Leave Iran alone, says ‘human rights’ advocate

We should lay off Iran’s nuclear weapons program, says a “human rights” advocate, because Iran is using it as a reason to increase repression of internal reformers:

Rights advocates say dozens of activists have been prosecuted and condemned to prison sentences, some with lashes. They say arrests, detention and judicial harassment are common practice. They say journalists, lawyers, students and trade unionists are particularly targeted.

Spokesman of the International Campaign for Human Rights in Iran, Hadi Ghaemi, says Iran has taken advantage of the International Community’s fixation on the country’s nuclear issue to increase repression in the country.

“As the military threat against Iran increases, indeed, the government uses that to solidify the current situation and increase its repression. And, human rights defenders inside Iran are very much opposed to the continuing threat made against Iran,” he said. “It has made life very difficult for them. And, if there is any kind of military action against Iran, be it a very limited one, it will give a license to the government to completely uproot any semblance of civil society in the country.” — VOA News (6/2008) [my emphasis]

This is truly breathtaking in its stupidity. Iran is developing nuclear weapons in order to facilitate its goal of exporting revolutionary, fundamentalist Shiite Islam. Of course the Mullahs and Ahmadinejad want to repress reform at home; it’s part and parcel of the same project.

Repression has increased greatly since Ahmadinejad was elected in 2005, and the authorities are making good use of everything that the US does and says, not only our silly ‘fixation’, to justify it. For example, for the past several years the US has been funding radio broadcasts, websites, international human rights organizations concerned with conditions in Iran, etc.

Since Secretary of State Condoleezza Rice unveiled the program [in 2006], a wide array of activists — teachers, women’s rights campaigners, labor organizers, students, journalists and intellectuals — have faced interrogations, detentions, imprisonment and passport confiscation over suspected links to the new U.S. funding, activists and human rights groups say. Iranian officials have charged that Washington is supporting the kind of soft revolution that transformed Eastern Europe. — Washington Post (4/2007)

Indeed, the same Hadi Ghaemi, who is an analyst for Human Rights Watch, was quoted in the Post article:

Dozens of Iranian activists are paying a price since the announcement of the $75 million, and practically everyone who has been detained over the past year has been interrogated about receiving this money…

US officials on their part have emphasized that no funding is given directly to Iranian reformers. Of course, that doesn’t stop the security forces from using it as an issue. Does anyone really think that the crackdown would stop if the US backed off? Would they lack questions to ask dissidents?

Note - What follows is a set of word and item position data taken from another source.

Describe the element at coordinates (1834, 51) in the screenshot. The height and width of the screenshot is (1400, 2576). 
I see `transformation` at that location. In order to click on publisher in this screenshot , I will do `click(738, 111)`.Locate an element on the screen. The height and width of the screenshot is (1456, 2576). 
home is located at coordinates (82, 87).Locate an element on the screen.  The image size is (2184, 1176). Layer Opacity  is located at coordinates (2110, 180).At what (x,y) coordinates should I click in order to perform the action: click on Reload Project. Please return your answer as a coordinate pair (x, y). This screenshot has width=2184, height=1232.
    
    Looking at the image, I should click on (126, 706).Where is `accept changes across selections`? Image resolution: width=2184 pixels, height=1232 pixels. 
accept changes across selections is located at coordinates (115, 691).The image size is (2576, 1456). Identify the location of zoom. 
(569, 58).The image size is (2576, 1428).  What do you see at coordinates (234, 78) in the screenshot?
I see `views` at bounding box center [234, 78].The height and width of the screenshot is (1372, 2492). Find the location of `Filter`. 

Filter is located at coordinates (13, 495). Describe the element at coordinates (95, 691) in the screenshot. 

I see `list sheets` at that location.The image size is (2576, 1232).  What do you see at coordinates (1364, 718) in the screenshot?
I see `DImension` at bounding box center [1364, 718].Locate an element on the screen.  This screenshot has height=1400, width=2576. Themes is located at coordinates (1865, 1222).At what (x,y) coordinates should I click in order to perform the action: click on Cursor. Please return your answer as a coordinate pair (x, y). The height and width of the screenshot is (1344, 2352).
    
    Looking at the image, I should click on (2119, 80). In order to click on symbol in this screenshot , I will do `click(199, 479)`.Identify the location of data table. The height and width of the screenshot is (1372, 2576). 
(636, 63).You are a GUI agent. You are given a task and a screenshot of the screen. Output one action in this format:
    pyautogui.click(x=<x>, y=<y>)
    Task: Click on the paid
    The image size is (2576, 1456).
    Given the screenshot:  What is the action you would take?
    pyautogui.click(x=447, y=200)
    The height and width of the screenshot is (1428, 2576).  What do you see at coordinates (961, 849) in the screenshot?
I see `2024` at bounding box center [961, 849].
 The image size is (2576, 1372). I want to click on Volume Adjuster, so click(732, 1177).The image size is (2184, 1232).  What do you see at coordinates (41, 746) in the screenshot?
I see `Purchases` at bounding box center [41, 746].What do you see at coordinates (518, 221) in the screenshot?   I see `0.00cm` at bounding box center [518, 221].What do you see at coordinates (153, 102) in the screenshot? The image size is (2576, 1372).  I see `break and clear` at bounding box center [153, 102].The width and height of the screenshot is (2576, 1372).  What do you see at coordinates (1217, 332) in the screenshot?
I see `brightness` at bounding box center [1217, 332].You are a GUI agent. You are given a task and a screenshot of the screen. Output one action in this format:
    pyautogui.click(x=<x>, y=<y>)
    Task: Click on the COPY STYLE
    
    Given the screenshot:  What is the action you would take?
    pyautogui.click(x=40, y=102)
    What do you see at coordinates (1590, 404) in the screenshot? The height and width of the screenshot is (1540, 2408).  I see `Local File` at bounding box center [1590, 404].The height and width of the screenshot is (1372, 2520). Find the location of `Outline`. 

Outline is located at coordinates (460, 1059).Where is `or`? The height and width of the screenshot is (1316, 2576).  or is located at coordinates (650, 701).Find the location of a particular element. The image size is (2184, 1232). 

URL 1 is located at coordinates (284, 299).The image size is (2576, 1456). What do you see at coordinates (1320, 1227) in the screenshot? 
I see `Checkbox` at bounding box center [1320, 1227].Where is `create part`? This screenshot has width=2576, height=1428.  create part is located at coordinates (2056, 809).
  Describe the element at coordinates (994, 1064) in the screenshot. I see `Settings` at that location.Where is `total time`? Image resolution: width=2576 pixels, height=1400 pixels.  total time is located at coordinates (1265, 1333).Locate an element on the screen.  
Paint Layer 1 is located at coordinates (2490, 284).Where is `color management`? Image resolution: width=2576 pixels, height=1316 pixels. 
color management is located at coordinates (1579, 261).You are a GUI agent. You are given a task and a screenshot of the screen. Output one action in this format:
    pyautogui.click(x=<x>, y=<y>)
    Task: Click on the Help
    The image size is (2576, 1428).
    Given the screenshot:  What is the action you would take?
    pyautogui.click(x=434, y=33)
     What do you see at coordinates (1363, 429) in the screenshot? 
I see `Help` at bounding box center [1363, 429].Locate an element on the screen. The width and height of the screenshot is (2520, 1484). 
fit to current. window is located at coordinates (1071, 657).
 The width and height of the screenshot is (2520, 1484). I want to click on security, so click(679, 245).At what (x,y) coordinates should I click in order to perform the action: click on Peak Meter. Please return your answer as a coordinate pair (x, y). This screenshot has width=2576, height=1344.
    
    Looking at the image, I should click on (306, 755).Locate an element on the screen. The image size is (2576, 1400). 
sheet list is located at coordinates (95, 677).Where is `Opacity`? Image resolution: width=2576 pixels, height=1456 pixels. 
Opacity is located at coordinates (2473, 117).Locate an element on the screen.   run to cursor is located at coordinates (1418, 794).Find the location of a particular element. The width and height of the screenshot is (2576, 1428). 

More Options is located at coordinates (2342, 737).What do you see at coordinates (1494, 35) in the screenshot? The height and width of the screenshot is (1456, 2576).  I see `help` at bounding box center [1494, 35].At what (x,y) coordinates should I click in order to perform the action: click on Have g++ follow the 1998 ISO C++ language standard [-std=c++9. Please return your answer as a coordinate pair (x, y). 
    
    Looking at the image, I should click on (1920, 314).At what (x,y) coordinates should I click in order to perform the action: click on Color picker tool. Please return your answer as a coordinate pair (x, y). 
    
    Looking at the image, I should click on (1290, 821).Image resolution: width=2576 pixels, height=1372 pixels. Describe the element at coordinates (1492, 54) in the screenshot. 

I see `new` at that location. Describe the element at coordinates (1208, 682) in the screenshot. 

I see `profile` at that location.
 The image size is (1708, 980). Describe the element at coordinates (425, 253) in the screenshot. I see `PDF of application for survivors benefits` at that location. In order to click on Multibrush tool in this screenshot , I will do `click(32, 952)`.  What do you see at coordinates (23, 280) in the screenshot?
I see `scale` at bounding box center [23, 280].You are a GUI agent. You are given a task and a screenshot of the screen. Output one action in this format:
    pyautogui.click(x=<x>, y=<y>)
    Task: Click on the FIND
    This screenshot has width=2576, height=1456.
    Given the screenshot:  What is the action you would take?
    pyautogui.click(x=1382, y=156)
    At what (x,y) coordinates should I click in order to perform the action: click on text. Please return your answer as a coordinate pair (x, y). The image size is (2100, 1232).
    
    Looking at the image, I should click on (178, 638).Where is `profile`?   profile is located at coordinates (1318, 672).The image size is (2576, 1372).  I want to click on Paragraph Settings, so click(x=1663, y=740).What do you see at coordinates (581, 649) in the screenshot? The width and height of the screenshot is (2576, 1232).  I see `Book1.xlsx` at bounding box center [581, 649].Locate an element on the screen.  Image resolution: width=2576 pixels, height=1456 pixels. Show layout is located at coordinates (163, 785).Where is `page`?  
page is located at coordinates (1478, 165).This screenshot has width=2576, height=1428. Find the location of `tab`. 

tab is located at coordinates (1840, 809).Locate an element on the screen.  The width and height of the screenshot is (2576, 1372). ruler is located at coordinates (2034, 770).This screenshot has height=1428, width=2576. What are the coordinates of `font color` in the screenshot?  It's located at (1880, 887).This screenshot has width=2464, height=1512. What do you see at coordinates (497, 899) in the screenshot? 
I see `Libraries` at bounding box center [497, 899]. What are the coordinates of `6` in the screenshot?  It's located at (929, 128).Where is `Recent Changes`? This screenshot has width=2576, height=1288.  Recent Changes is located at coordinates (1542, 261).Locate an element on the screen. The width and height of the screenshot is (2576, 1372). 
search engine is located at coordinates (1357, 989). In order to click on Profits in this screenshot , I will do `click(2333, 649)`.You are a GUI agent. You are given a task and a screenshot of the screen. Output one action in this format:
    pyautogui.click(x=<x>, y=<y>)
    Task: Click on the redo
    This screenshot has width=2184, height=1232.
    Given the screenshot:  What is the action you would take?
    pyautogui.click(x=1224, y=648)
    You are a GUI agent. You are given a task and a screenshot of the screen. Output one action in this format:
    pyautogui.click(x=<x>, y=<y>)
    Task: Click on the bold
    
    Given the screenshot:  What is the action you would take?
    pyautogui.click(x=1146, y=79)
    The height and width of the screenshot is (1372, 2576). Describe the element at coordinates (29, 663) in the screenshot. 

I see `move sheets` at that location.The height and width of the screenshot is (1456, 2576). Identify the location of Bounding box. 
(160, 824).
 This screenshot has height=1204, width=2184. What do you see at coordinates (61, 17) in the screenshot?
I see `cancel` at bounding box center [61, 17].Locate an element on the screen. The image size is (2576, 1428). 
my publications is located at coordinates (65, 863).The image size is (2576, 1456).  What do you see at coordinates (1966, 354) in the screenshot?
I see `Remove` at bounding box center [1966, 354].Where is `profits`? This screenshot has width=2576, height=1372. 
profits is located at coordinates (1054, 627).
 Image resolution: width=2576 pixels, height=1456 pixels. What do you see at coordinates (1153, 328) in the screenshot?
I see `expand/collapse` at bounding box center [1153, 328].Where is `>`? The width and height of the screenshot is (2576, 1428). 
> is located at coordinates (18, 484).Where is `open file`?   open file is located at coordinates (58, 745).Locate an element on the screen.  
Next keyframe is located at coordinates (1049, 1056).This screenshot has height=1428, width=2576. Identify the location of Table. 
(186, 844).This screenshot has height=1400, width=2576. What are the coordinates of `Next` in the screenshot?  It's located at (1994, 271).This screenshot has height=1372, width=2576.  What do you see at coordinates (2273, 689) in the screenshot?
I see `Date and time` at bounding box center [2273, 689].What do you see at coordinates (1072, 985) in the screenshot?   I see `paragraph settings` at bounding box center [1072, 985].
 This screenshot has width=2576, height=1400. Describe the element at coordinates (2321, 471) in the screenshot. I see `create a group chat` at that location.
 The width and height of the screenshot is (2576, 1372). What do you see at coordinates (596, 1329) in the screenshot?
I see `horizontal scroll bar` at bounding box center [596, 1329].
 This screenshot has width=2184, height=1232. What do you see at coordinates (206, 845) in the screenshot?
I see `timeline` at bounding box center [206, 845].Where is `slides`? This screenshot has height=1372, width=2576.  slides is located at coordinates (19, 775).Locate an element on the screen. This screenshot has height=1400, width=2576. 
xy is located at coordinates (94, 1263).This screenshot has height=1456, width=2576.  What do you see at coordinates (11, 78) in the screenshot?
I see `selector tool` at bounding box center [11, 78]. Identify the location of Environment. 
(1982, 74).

Ghaemi is correct in decrying the violations of human rights committed by the Iranian regime. But his advice for the US appears to be that we should take no action of any kind — not against the nuclear program and not even to indirectly help those Iranians who oppose the fundamentalist program of Ahmadinejad’s regime.

In other words, Iran should be allowed to achieve her goals of regional domination, the elimination of Israel, and — ultimately — the end of the US as a world power.